DANS L'ATELIER
Dans l'atelier, le temps ralentit ...
Une plaque est gravée, une feuille est humidifiée, l’encre se dépose, le papier passe sous la presse.
D’autres jours, c’est l’eau qui guide le geste et laisse l’encre de Chine dessiner ses propres chemins. Chaque œuvre naît de ce dialogue entre maîtrise et imprévu.
Là où les œuvres prennent forme
Mon travail naît de la rencontre entre l’empreinte gravée et la fluidité des lavis de mes encres de chine.
La gravure construit. Elle creuse, imprime, révèle le relief du papier.
Mes gaufrages sont des présences silencieuses, presque invisibles, qui n’apparaîssent pleinement que lorsque la lumière les révèle.
ils me rappellent les messages secret des enfants écrit à l’encre invisible au jus de citron.

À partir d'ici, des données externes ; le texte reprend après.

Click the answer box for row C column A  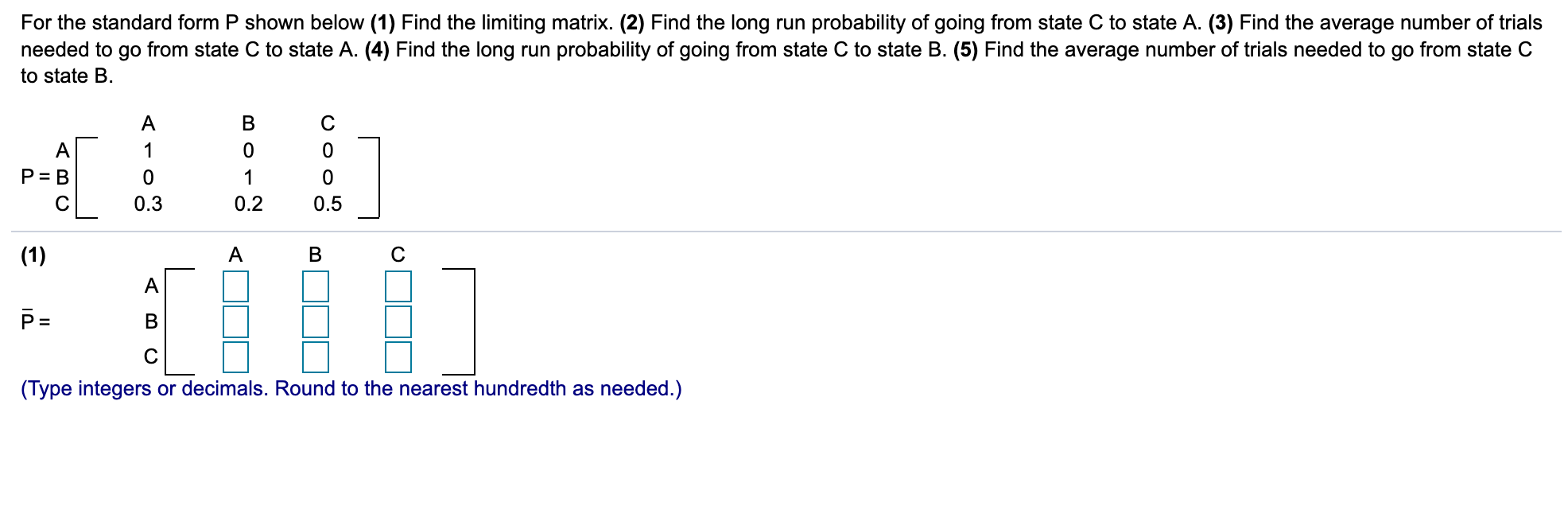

L’encre de Chine, elle, est guidée par l’eau, elle se diffuse librement. Je l’accompagne sans chercher à la maîtriser complètement.
Entre le minéral et l'eau
Les paysages d’Islande et de montagnes sont une source d’inspiration.
J’y retrouve la force des roches, les lignes des crêtes, les surfaces traversées par la lumière.
ma recherche rejoint celle des cristalliers de montagne qui font apparaître ce qui est déjà là, mais demeure discret.
Je recherche les éclats d’or, en équilibre, au bord d’un gaufrage ou au coeur des roches noires
Une présence discrète
Quelques touches d’or viennent parfois se déposer sur les œuvres.
Elles se transforment en étoiles, en inclusions minérales, formes abstraites ou en éclat retenu dans un creux. Elles ne cherchent pas à attirer le regard, mais à accompagner le silence du papier.
Chaque oeuvre
Chaque estampe est imprimée à la main dans mon atelier.
Les œuvres uniques et les encres de Chine sont réalisées une à une, sans reproduction.
Je cherche moins à représenter un paysage qu’à faire naître une sensation : celle d’une forme en suspension, d’un relief qui apparaît doucement, d’une lumière qui révèle l’invisible.